Battle Royale, Vol. 9
1999 • 228 pages

Ratings113

Average rating4

15

This was an interesting experience for me - I came to the novel after having seen the film version and having read the manga (well, chapter 1 of it, anyways), and yet, at the same time, this was the first time that I can really saw that I got something other than mindless violence from Battle Royale.

The basic premise: a futuristic, totalitarian Japanese society has set up a game where each year, one high school class is randomly chosen to participate. Participants of the ‘game' are placed on an island, each given a randomly assigned weapon, and are told that the last one left surviving will be the one allowed off of the island.

It sounds grisly and violent, and it is - there were parts where I had to put the book down for a bit lest the violence overwhelm me. However, like any truly good violent piece of art, that violence is used as a metaphor - in this case, for how society tends to pit people against each other, and how living a dog-eat-dog type of life might end up with someone on top, but it also ends up with a lot of corpses along the way.

There are a lot of characters in the book, and it's a little hard to tell them apart from each other originally (due to them all being the same age, from roughly the same background, etc), but throughout the book you get to learn more about all of the little details that make up a life.

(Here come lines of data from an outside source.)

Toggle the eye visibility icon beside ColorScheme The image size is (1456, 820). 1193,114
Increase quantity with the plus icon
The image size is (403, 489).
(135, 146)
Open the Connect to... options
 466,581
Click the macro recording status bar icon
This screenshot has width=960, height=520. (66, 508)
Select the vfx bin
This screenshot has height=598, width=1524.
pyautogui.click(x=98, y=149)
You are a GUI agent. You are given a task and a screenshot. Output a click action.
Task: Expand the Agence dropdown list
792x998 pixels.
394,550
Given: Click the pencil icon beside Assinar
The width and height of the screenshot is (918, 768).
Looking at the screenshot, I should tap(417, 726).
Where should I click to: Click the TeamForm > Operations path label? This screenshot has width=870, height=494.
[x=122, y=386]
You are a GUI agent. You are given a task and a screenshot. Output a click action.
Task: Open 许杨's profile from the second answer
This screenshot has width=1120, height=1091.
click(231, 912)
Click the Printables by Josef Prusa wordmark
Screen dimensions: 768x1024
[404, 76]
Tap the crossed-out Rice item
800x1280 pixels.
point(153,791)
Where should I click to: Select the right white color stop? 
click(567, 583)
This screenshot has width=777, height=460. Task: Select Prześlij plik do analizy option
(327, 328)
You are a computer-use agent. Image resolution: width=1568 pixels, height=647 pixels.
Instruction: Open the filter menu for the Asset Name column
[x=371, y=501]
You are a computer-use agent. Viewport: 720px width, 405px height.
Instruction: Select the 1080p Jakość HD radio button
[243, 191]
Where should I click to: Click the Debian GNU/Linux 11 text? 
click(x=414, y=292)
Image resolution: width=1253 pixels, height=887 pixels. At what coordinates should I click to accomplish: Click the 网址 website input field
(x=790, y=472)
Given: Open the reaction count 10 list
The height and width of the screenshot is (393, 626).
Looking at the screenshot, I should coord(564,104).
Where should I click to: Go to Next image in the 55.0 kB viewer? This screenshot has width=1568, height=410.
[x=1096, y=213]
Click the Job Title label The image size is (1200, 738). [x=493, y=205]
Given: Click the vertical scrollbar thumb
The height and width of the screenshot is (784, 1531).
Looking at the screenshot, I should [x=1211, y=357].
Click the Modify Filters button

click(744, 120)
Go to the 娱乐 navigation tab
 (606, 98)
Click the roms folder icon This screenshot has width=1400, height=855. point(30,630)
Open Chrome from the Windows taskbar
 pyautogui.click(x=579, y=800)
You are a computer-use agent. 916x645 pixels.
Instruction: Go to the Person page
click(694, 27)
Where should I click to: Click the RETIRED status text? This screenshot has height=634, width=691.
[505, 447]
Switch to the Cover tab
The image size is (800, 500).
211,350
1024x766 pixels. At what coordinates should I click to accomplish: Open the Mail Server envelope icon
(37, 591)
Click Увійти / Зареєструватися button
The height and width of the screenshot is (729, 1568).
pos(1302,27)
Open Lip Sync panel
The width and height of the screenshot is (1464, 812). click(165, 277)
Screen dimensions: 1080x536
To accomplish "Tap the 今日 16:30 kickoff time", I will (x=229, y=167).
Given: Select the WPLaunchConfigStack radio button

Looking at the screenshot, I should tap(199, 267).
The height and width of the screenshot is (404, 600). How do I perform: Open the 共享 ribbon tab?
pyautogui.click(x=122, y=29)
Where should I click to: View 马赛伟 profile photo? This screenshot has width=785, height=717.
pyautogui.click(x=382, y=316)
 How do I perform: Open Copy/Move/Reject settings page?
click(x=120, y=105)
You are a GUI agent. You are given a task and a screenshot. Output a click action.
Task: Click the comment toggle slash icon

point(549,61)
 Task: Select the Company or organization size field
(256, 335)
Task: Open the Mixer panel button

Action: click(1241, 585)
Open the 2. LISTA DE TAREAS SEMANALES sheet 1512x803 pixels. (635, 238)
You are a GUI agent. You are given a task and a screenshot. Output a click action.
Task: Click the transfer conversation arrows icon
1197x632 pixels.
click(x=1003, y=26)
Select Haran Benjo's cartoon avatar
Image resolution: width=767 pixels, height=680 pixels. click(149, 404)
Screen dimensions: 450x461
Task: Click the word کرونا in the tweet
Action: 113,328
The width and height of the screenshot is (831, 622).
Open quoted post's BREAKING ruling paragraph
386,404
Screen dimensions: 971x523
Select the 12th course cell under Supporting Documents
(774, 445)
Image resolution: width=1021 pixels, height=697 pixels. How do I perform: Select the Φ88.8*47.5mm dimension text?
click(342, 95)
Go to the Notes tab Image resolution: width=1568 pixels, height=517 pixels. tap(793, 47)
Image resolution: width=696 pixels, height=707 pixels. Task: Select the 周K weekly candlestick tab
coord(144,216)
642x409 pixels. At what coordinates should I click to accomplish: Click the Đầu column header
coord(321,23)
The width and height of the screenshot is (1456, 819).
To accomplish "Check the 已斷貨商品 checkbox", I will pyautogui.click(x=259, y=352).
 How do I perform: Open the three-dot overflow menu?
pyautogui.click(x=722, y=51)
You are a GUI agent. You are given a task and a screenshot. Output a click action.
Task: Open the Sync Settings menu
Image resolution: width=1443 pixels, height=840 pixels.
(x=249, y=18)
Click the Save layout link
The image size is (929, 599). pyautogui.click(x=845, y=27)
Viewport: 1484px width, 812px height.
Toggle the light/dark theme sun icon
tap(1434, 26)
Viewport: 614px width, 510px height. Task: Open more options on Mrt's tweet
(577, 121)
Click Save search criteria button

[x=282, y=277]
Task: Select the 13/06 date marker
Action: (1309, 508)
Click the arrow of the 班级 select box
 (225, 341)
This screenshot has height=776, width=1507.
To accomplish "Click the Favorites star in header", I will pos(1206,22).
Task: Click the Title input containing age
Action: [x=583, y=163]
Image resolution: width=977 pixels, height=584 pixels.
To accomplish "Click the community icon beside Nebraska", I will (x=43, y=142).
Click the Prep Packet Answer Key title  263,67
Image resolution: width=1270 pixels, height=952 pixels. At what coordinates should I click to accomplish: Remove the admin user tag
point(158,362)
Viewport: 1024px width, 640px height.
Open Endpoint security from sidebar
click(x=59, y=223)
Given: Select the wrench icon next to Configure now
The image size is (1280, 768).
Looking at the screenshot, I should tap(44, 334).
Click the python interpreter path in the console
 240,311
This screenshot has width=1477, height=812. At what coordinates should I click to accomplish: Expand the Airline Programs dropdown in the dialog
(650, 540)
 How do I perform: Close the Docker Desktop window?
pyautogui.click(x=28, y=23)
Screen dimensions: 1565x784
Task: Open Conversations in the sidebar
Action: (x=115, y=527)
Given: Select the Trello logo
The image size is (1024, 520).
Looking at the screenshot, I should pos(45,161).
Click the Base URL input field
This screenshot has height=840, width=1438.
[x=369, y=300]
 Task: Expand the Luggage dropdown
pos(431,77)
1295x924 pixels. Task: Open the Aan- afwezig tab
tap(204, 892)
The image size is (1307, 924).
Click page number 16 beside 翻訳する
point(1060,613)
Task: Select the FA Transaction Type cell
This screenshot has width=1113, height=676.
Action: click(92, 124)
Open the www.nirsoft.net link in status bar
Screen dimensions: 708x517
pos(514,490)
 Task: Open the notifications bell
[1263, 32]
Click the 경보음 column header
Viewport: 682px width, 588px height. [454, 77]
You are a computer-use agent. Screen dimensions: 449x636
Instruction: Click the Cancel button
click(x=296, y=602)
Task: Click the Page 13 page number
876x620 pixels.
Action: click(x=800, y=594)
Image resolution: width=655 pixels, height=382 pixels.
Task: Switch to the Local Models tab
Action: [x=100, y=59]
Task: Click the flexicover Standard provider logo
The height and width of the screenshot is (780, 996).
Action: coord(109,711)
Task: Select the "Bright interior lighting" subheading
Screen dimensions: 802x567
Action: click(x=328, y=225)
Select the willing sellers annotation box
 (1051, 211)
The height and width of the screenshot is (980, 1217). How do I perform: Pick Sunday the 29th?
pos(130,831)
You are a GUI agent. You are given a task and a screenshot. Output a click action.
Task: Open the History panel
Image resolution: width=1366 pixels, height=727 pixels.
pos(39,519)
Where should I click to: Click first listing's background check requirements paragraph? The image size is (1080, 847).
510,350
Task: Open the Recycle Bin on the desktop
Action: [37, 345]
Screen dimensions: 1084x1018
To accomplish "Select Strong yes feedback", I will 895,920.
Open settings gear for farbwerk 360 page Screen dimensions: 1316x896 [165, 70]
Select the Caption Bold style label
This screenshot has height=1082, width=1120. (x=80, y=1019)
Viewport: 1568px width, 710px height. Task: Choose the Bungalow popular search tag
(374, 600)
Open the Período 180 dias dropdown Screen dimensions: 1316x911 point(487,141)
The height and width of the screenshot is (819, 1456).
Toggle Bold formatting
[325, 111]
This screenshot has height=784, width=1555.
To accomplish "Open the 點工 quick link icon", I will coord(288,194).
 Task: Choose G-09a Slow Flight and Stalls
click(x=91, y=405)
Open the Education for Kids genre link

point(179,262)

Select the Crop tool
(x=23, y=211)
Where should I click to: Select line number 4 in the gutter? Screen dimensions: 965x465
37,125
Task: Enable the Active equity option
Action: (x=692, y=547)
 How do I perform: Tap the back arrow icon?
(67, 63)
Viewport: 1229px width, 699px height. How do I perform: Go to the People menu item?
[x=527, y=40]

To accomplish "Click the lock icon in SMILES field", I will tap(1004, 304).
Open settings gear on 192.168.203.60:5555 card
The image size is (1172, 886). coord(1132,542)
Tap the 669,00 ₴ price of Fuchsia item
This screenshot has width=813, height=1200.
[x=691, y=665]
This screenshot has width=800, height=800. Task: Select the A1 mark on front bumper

You learn about their personal history, their silly little feuds and crushes, and the dreams they had for the future, before the game got in the way. If anything, that's the most horrific part of the book - not the blood and gore, but seeing people go from these little concerns over which boy (or girl) likes who, and then being thrust into a world where their very lives are at stake.

To sume up: the basic concept is The Running Man meets Lord of the Flies, with bits of slasher movies and The Catcher In The Rye thrown in for good measure. And, if you can get past the violent elements, it's definitely worth reading.